▶ _WHAT THE TASK ASKS_
Please rewrite the records below, changing "Wi-Fi status icon" to "network status icon" and leaving everything else as it is.

[Entries for locating words and elements]

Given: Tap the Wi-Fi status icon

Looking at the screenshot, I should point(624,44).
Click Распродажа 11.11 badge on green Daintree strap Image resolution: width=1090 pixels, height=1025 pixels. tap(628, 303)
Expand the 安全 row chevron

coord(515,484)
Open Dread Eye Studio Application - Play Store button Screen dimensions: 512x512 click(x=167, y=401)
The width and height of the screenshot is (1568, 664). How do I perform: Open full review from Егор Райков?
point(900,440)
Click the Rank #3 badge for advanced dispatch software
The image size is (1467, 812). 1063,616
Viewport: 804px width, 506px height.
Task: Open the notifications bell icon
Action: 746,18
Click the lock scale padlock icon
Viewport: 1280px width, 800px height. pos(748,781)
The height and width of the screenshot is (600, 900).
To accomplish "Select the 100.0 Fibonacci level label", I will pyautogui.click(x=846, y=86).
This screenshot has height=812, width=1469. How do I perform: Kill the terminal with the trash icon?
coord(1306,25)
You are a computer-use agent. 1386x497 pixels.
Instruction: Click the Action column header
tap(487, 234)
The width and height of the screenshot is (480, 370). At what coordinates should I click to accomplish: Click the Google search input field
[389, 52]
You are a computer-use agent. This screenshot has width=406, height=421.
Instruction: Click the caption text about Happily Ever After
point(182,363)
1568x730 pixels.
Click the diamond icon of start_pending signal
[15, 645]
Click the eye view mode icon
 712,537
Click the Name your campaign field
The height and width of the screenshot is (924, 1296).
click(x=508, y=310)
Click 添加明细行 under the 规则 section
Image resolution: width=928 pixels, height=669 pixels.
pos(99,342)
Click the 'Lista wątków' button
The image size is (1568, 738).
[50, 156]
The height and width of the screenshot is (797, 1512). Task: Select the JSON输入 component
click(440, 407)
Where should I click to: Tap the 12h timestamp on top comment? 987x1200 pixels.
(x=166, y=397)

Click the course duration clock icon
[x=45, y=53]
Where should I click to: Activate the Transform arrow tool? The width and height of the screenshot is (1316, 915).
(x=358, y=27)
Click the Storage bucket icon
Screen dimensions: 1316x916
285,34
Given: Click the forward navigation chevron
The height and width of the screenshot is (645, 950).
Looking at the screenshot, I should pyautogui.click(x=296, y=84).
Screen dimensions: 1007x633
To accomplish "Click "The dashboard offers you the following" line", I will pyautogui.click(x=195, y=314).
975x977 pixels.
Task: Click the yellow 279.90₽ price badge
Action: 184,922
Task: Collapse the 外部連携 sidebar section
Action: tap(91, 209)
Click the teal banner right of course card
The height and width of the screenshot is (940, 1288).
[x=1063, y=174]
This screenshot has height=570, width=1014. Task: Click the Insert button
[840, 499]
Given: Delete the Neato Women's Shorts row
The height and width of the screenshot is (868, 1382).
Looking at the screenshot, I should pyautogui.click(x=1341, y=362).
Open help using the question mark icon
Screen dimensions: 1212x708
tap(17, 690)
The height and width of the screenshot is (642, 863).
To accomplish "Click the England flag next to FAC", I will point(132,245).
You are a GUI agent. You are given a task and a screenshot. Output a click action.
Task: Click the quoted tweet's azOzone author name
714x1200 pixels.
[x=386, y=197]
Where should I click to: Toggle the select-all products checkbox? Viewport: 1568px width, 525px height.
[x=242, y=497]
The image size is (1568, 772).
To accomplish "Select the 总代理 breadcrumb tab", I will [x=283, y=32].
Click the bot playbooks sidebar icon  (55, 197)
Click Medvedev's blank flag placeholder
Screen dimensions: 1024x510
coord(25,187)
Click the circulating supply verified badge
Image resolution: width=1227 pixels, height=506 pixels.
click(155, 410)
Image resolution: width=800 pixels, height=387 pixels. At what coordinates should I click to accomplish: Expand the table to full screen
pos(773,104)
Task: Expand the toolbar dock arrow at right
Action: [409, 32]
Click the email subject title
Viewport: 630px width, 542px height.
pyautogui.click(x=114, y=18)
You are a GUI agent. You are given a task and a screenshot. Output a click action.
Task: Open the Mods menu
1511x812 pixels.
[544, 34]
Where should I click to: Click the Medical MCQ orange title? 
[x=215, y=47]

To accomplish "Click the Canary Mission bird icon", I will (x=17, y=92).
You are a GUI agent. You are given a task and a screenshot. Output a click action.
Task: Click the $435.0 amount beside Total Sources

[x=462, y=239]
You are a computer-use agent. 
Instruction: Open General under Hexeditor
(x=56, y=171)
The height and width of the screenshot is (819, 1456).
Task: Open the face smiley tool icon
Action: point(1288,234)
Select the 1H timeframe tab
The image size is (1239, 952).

▶ _RESULT BELOW_
Given: Tap the network status icon

Looking at the screenshot, I should point(624,44).
Click Распродажа 11.11 badge on green Daintree strap Image resolution: width=1090 pixels, height=1025 pixels. tap(628, 303)
Expand the 安全 row chevron

coord(515,484)
Open Dread Eye Studio Application - Play Store button Screen dimensions: 512x512 click(x=167, y=401)
The width and height of the screenshot is (1568, 664). How do I perform: Open full review from Егор Райков?
point(900,440)
Click the Rank #3 badge for advanced dispatch software
The image size is (1467, 812). 1063,616
Viewport: 804px width, 506px height.
Task: Open the notifications bell icon
Action: 746,18
Click the lock scale padlock icon
Viewport: 1280px width, 800px height. pos(748,781)
The height and width of the screenshot is (600, 900).
To accomplish "Select the 100.0 Fibonacci level label", I will pyautogui.click(x=846, y=86).
This screenshot has height=812, width=1469. How do I perform: Kill the terminal with the trash icon?
coord(1306,25)
You are a computer-use agent. 1386x497 pixels.
Instruction: Click the Action column header
tap(487, 234)
The width and height of the screenshot is (480, 370). At what coordinates should I click to accomplish: Click the Google search input field
[389, 52]
You are a computer-use agent. This screenshot has width=406, height=421.
Instruction: Click the caption text about Happily Ever After
point(182,363)
1568x730 pixels.
Click the diamond icon of start_pending signal
[15, 645]
Click the eye view mode icon
 712,537
Click the Name your campaign field
The height and width of the screenshot is (924, 1296).
click(x=508, y=310)
Click 添加明细行 under the 规则 section
Image resolution: width=928 pixels, height=669 pixels.
pos(99,342)
Click the 'Lista wątków' button
The image size is (1568, 738).
[50, 156]
The height and width of the screenshot is (797, 1512). Task: Select the JSON输入 component
click(440, 407)
Where should I click to: Tap the 12h timestamp on top comment? 987x1200 pixels.
(x=166, y=397)

Click the course duration clock icon
[x=45, y=53]
Where should I click to: Activate the Transform arrow tool? The width and height of the screenshot is (1316, 915).
(x=358, y=27)
Click the Storage bucket icon
Screen dimensions: 1316x916
285,34
Given: Click the forward navigation chevron
The height and width of the screenshot is (645, 950).
Looking at the screenshot, I should pyautogui.click(x=296, y=84).
Screen dimensions: 1007x633
To accomplish "Click "The dashboard offers you the following" line", I will pyautogui.click(x=195, y=314).
975x977 pixels.
Task: Click the yellow 279.90₽ price badge
Action: 184,922
Task: Collapse the 外部連携 sidebar section
Action: tap(91, 209)
Click the teal banner right of course card
The height and width of the screenshot is (940, 1288).
[x=1063, y=174]
This screenshot has height=570, width=1014. Task: Click the Insert button
[840, 499]
Given: Delete the Neato Women's Shorts row
The height and width of the screenshot is (868, 1382).
Looking at the screenshot, I should pyautogui.click(x=1341, y=362).
Open help using the question mark icon
Screen dimensions: 1212x708
tap(17, 690)
The height and width of the screenshot is (642, 863).
To accomplish "Click the England flag next to FAC", I will point(132,245).
You are a GUI agent. You are given a task and a screenshot. Output a click action.
Task: Click the quoted tweet's azOzone author name
714x1200 pixels.
[x=386, y=197]
Where should I click to: Toggle the select-all products checkbox? Viewport: 1568px width, 525px height.
[x=242, y=497]
The image size is (1568, 772).
To accomplish "Select the 总代理 breadcrumb tab", I will [x=283, y=32].
Click the bot playbooks sidebar icon  (55, 197)
Click Medvedev's blank flag placeholder
Screen dimensions: 1024x510
coord(25,187)
Click the circulating supply verified badge
Image resolution: width=1227 pixels, height=506 pixels.
click(155, 410)
Image resolution: width=800 pixels, height=387 pixels. At what coordinates should I click to accomplish: Expand the table to full screen
pos(773,104)
Task: Expand the toolbar dock arrow at right
Action: [409, 32]
Click the email subject title
Viewport: 630px width, 542px height.
pyautogui.click(x=114, y=18)
You are a GUI agent. You are given a task and a screenshot. Output a click action.
Task: Open the Mods menu
1511x812 pixels.
[544, 34]
Where should I click to: Click the Medical MCQ orange title? 
[x=215, y=47]

To accomplish "Click the Canary Mission bird icon", I will (x=17, y=92).
You are a GUI agent. You are given a task and a screenshot. Output a click action.
Task: Click the $435.0 amount beside Total Sources

[x=462, y=239]
You are a computer-use agent. 
Instruction: Open General under Hexeditor
(x=56, y=171)
The height and width of the screenshot is (819, 1456).
Task: Open the face smiley tool icon
Action: point(1288,234)
Select the 1H timeframe tab
The image size is (1239, 952).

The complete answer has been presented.